Right away, Confederate Gen. Joseph E. Johnston got things off to a bad start for McClellan. Johnston simply took his army out of Manassas and repositioned it to block McClellan’s approach from the southwest. So much for the flanking move.

But enormous projects acquire a momentum of their own, and the Peninsula Campaign was going to go forward, no matter what. President Lincoln had misgivings about it, but finally swallowed his objections. He shouldn’t have. Lincoln the amateur military strategist was wiser than McClellan the professional soldier.

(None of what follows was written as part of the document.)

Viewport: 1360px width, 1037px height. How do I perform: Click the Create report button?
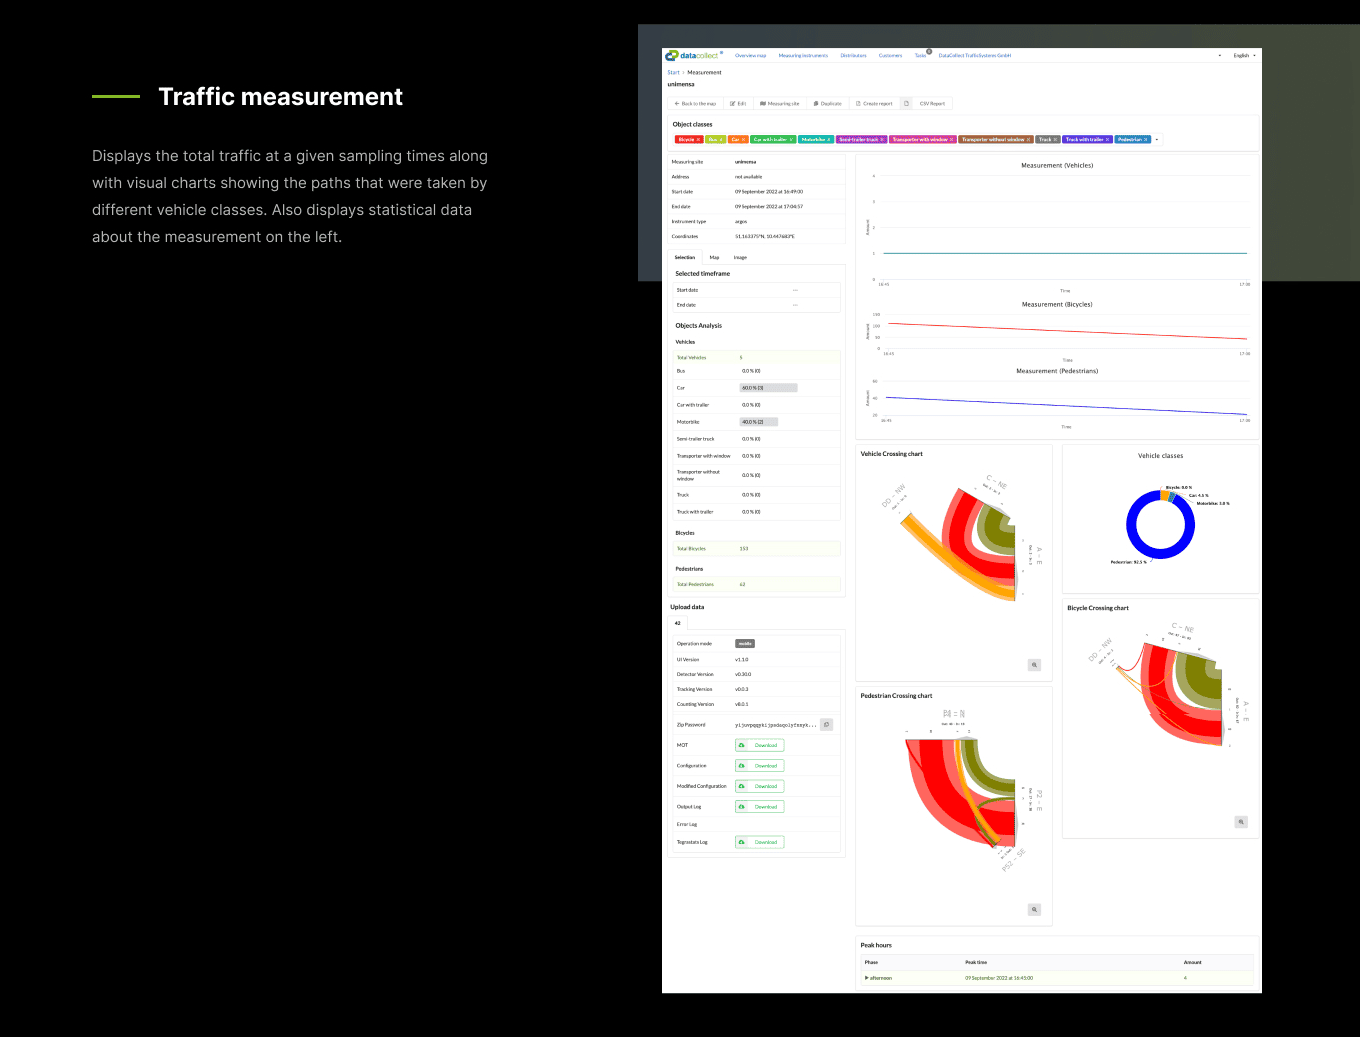point(874,104)
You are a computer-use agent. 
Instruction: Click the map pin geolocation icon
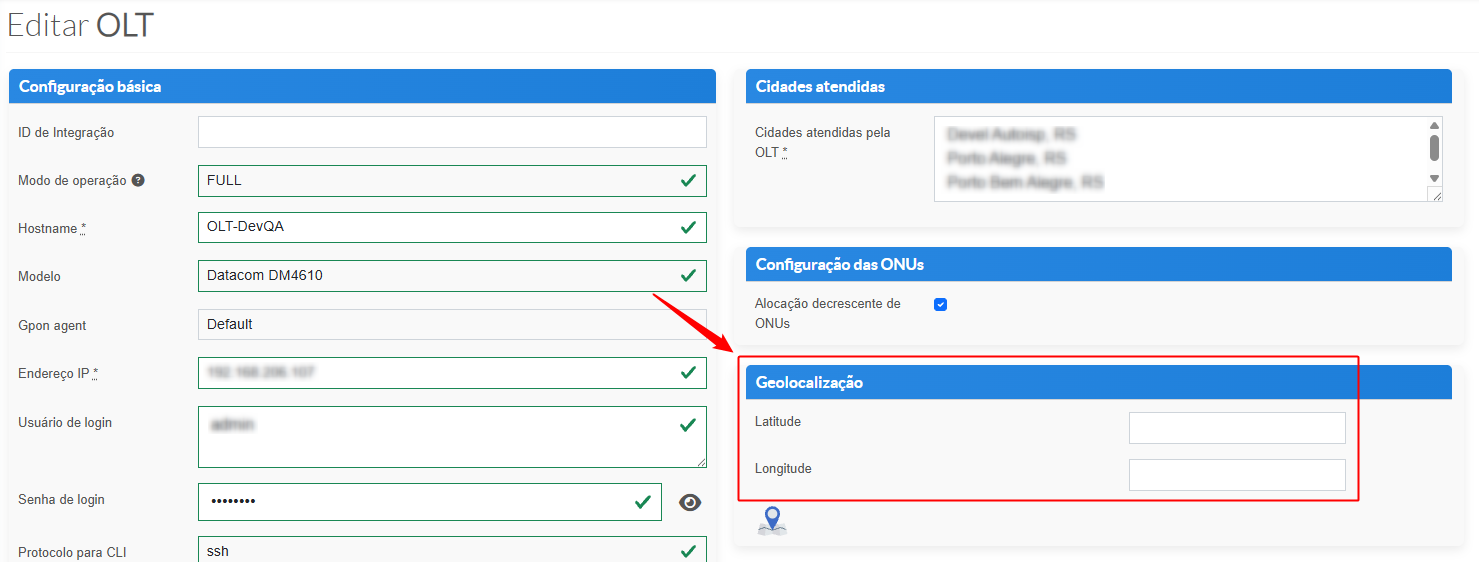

McClellan’s Army of the Potomac has more than 100,000 men, 25,000 horses and mules, and 300 cannon. To move it down the Potomac Rive r and Chesapeake to Fort Monroe at the tip of the peninsula formed by the James and York rivers. Montgomery Meigs has rounded up 400 ships and barges to transport this enormous force.

Slowly, ponderously, this gigantic force is in motion today. In the Confederate capital, there is anxiety over an enemy force that looks well-nigh unstoppable.

We shall see.

ELSEWHERE IN THE CIVIL WAR: In the Shenandoah Valley, Stonewall Jackson retreats southward, pressed by a newly reinforced Federal force under Nathaniel Banks. On the Tennessee River, Federal gunboats advance up the river, pass Eastport, Mississippi, and go as far as Chickasaw, Alabama. Everywhere there is bad news for the Confederacy.

IT’S COMING SOONER THAN YOU THINK: April 12, 2011—less than 3½ years from now!—will be the 150th anniversary of the outbreak of the Civil War. In 1861, April 12 was the day Confederates opened fire on Fort Sumter in Charleston Harbor.